The ECHR did accept several of Lebedev and Khodorkovsky’s complaints, and awarded the latter 10,000 euros.

The court stated that the decision to send former Yukos CEO Lebedev to penal colonies in distant regions violated the right of respect to private and family life.

Another reprimand to Russian authorities was that they allegedly pressured Khodorkovsky’s lawyers, and thus violated his right to file individual complaints.

Lawyer Karina Moskalenko told Deutsche Welle that the legal team was “very satisfied” with the recognition of multiple violations during the trial, and said that those were sufficient to legally reverse the verdict itself. She said that the media was paying excessive attention to the political persecution details, at the expense of more subtle legal points which were ruled in Khodorkovsky’s favor.

Russian authorities welcomed the decision, said Andrey Fyodorov, envoy to the Strasbourg Court. The official added that Russia’s Justice Ministry needed some time to study the court ruling and make a decision as to whether the EU line should be appealed. He did not say how long the assessment might take.

Khodorkovsky and Lebedev are still awaiting the outcome of their appeal of a second, more controversial charge of embezzlement - brought against them when they had already been behind bars for five years.

Kabanov noted that while he was confident that the first Khodorkovsky trial and sentence were just, he had questions concerning the second Yukos case - especially after the ECHR launched its own probe into it.
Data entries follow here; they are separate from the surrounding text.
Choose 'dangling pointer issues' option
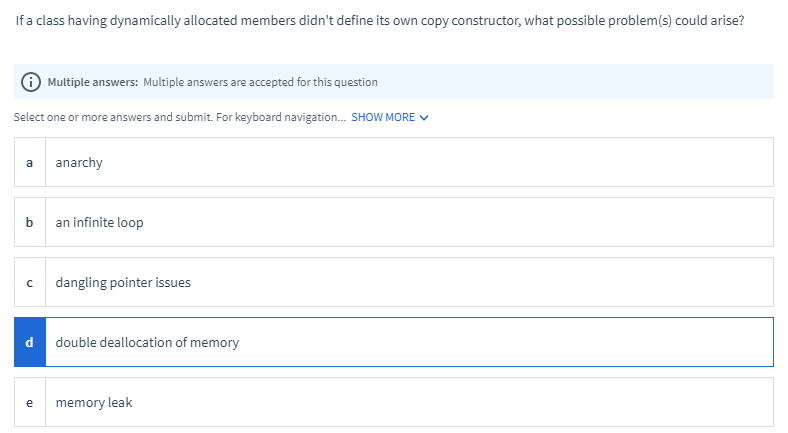This screenshot has height=433, width=788. tap(393, 282)
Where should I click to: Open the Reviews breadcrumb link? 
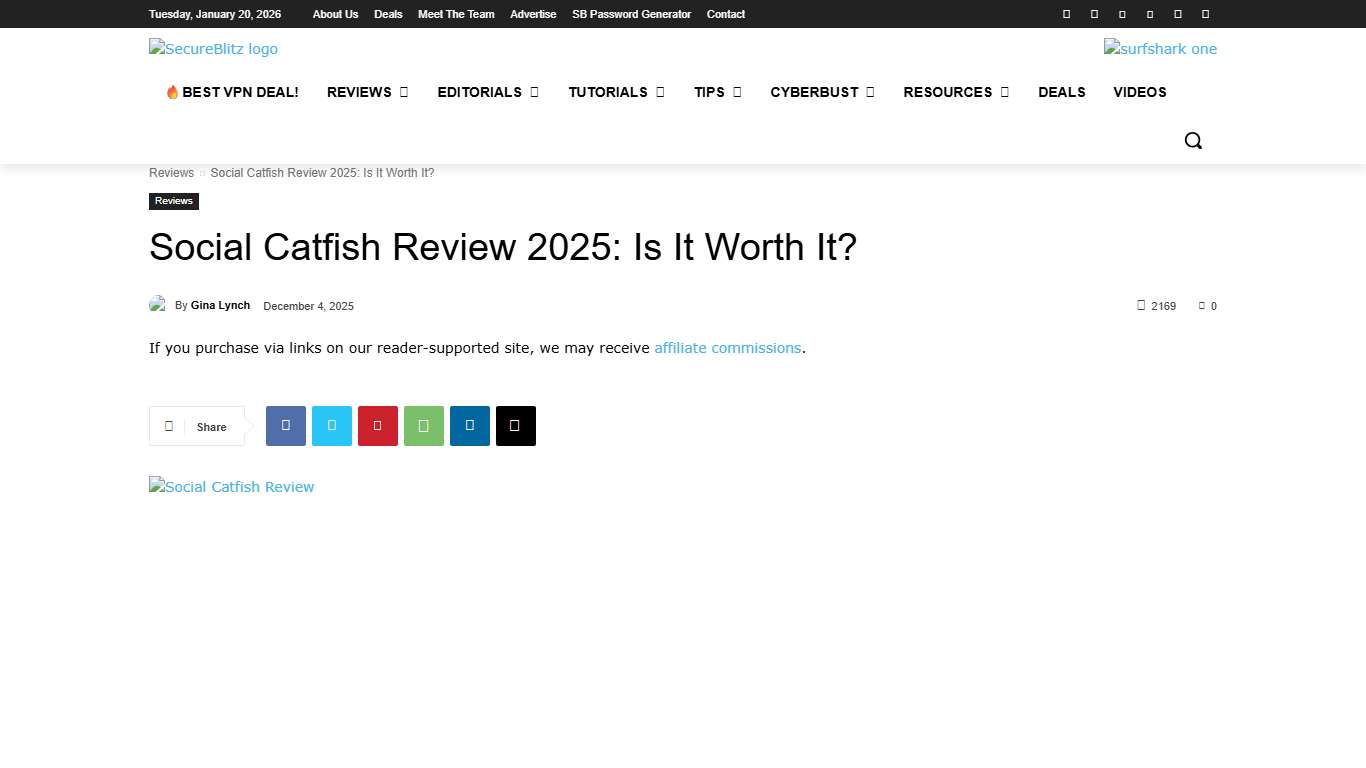(x=171, y=172)
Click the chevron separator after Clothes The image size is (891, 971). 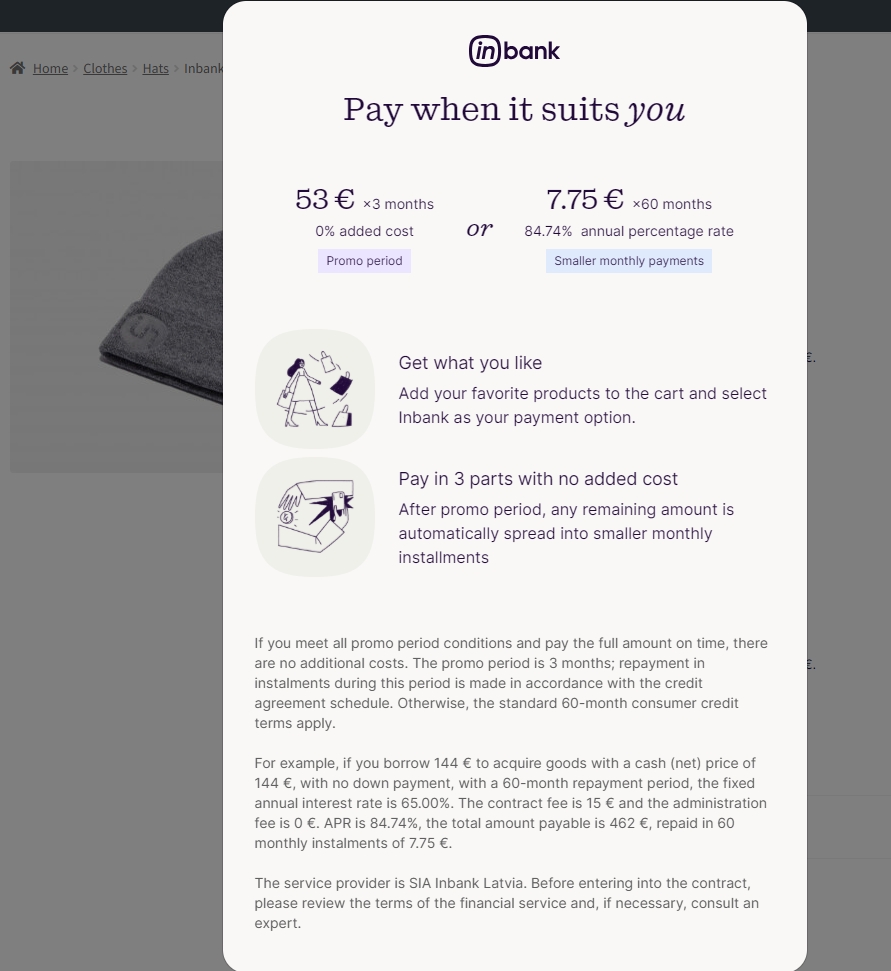(135, 69)
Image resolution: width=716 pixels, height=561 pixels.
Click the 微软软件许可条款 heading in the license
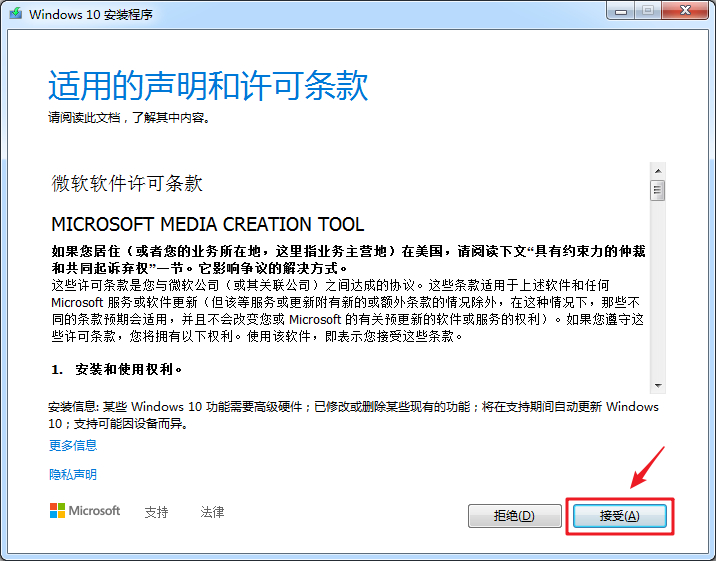(x=127, y=184)
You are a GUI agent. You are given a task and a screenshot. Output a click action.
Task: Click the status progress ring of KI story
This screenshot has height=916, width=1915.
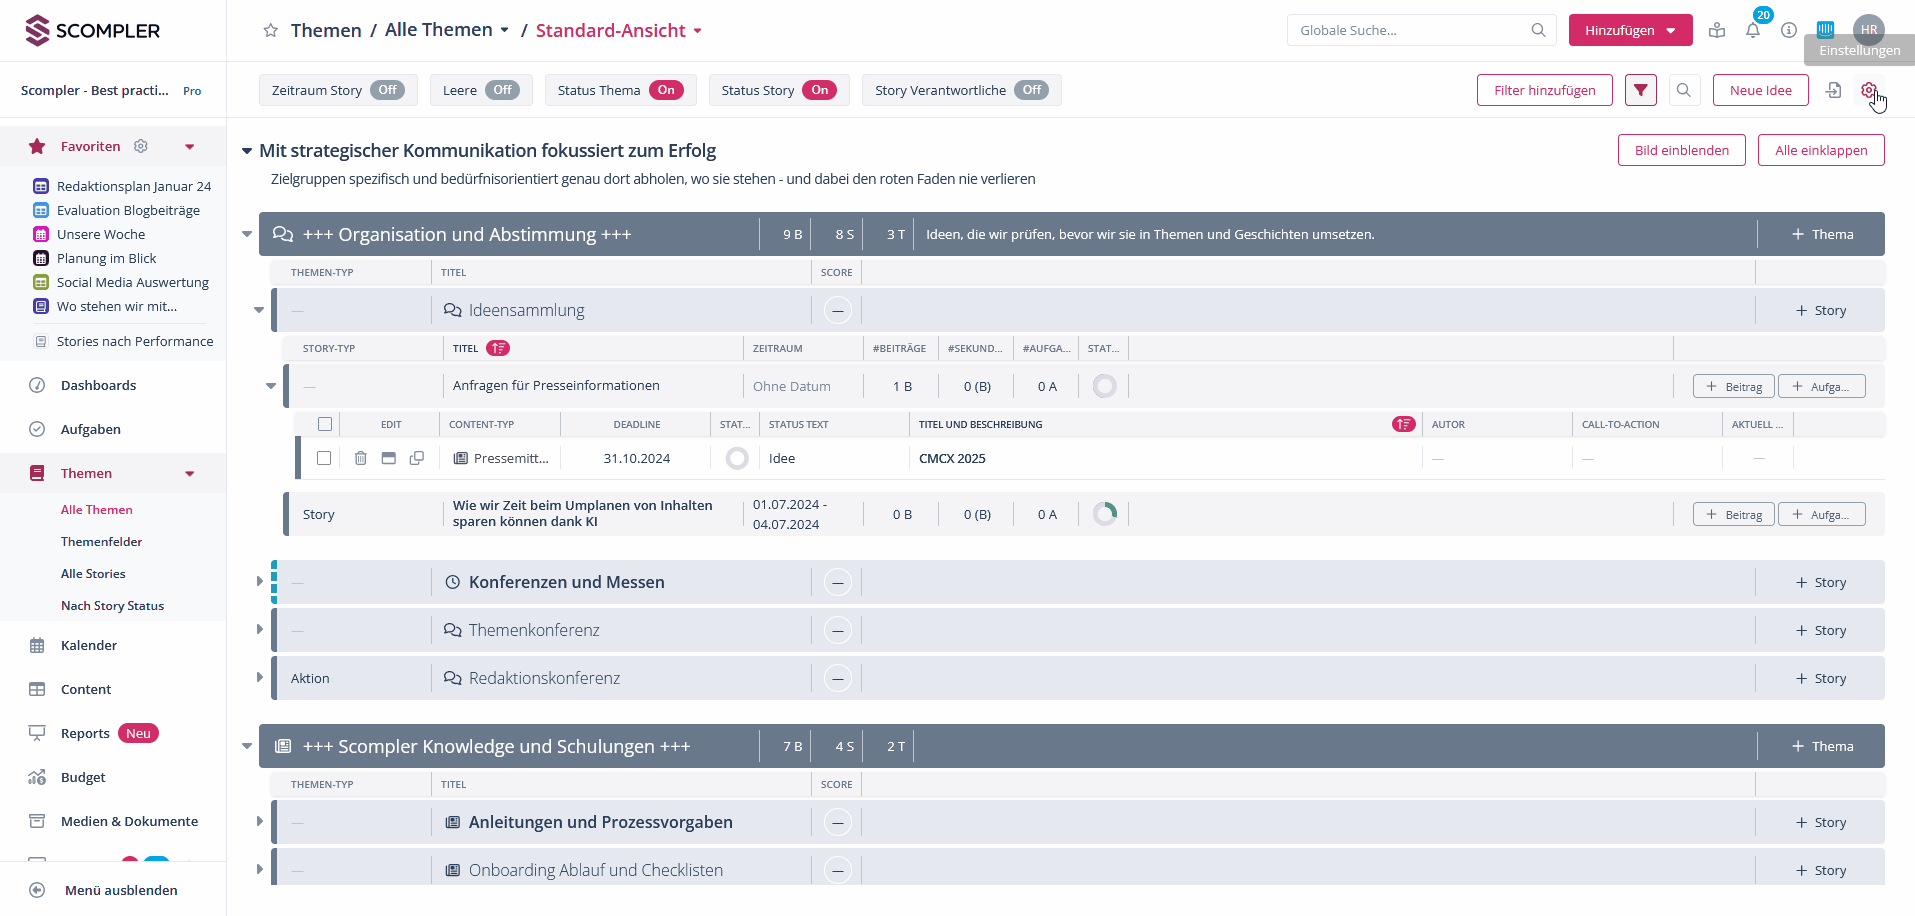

After the widely covered trial, Vladimir Putin famously commented that “A thief should be in jail.” The verdict in the second Yukos case was announced in late 2010, with Khodorkovsky and Lebedev found guilty of large-scale theft and money laundering, and sentenced to 14 years each. Upon review, the sentences were later cut to 11 years each. The court ruled that the terms be served concurrently with the existing jail terms - meaning the sentences of the two businessmen are set to expire in 2014.